In a story that has grown old (as I have), South Dakota
governor Kristi
Noem has been on a media blitz for the past week promoting
her new book “No Going Back,” though the governor has been bombarded with
questions surrounding her decision to kill her 14-month-old dog, as detailed in
the book. Noem has faced condemnation from both sides of the aisle after The
Guardian reported that she writes in the book that she “hated” the “aggressive”
dog, who she says ruined a pheasant hunt and attacked her neighbor’s chickens.
When backlash to the story first surfaced, Noem openly
talked about and defended her decision to kill her dog, saying that “South
Dakota law states that dogs who attack and kill livestock can be put down” and
that she “chose the safety” of her children. Now, it seems Noem has grown tired
of defending her decision and claims that people are upset because “the fake
news” twisted her story.
At the beginning of the controversy, the shocked indignation of the people of the
greatest superpower in world history was captured when Inside Edition noted
"this story is leaving the entire nation pretty well aghast."
The horrified response to Cricket's demise
was reflected in the Fox News- Fox
News! interview in which Stuart Varney pressed Noem on the dog story, when she finally responded
“Enough, Stuart. This interview is ridiculous, which you are
doing right now,” Noem said. “So you need to stop. It is OK. It is. Let’s talk
about some real topics that Americans care about.”
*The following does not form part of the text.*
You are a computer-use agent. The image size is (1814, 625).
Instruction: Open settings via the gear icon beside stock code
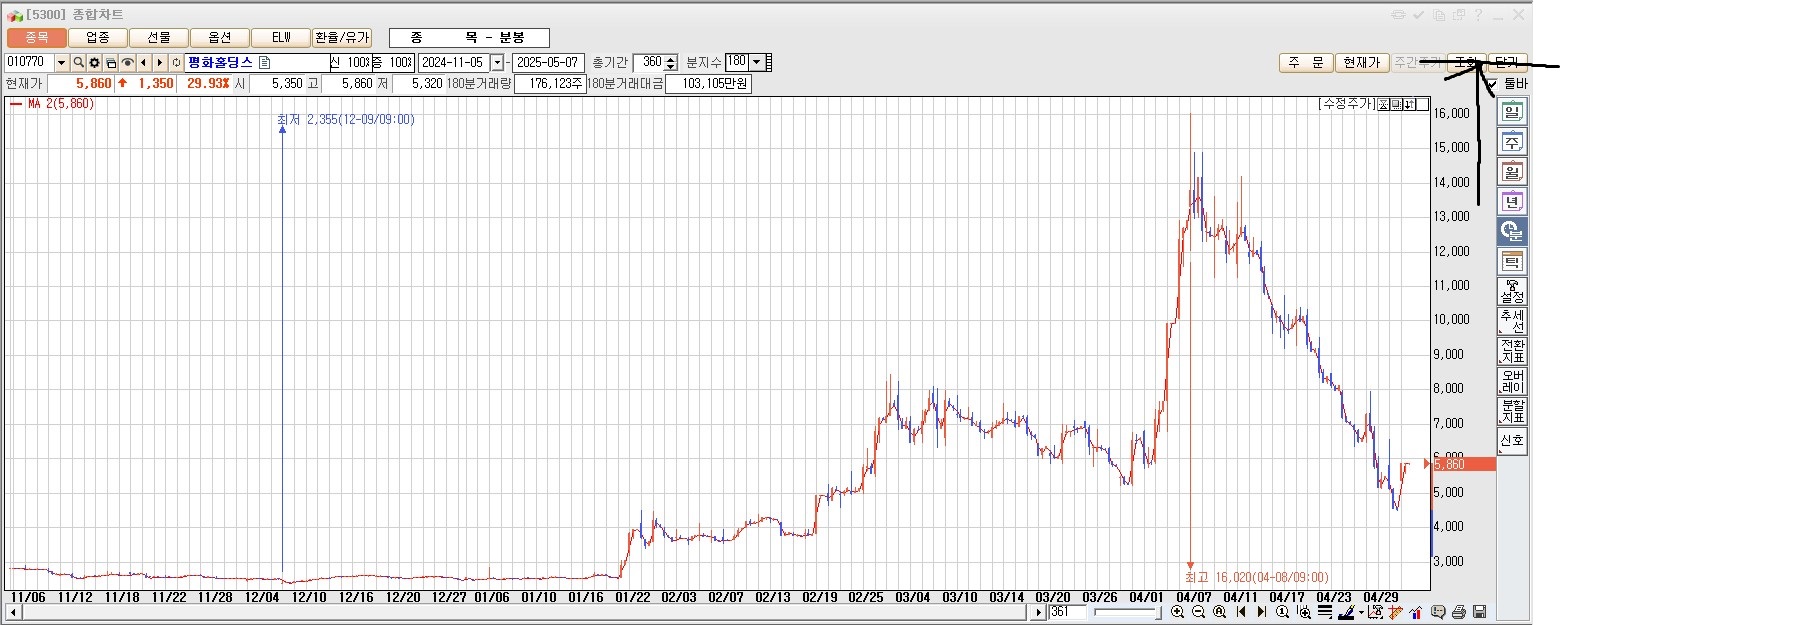click(x=94, y=62)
Well, that was a buzzkill. For better or for worse- by which
I mean for the worst- that is a topic which Americans care about. Inside
Edition, perhaps the expert in all things trivial, stated that more than half
of households own one or more dogs, and shooting them to death is not a
pleasant thought.
Yet, Noem was on to something, even though her remark was
made only for self-interest. Of more significance regarding the governor of
South Dakota is the story behind the story when on Election Day of 2022 South Dakota voters
approved the expansion of Medicaid health insurance to tens
of thousands of low-income residents through a constitutional amendment.
The majority vote to support Constitutional Amendment D
removes South Dakota from a list of 12 states that have not expanded
eligibility for the government health insurance program to people earning up to
138% of the federal poverty level — currently about $18,800 for an individual
or $38,300 for a family of four.
The Republican-controlled Legislature had declined to expand
Medicaid eligibility under the 2010 federal Affordable Care Act, and Gov.
Kristi Noem has opposed the idea.
The argument from Noem and other opponents of expansion, according to Politico at the time, had been that "the proposal would be
costly to the state in the future, would force the state to raise taxes and
would discourage able-bodied adults from securing well-paying jobs with
benefits." And so they would have refused $110 million from the federal
government in order to avoid giving health care to South Dakotans, although
Under the American Rescue Plan, which President Joe Biden
signed in 2021, Congress incentivized states to expand Medicaid by having the
federal government cover an extra 5 percent of the costs of the program — on
top of covering 90 percent of costs for the newly eligible population.
Forty-nine states, including South Dakota, are required to
balance their operating budget. Free money is hard to turn down, which the
legislature and Governor Noem were satisfied to do.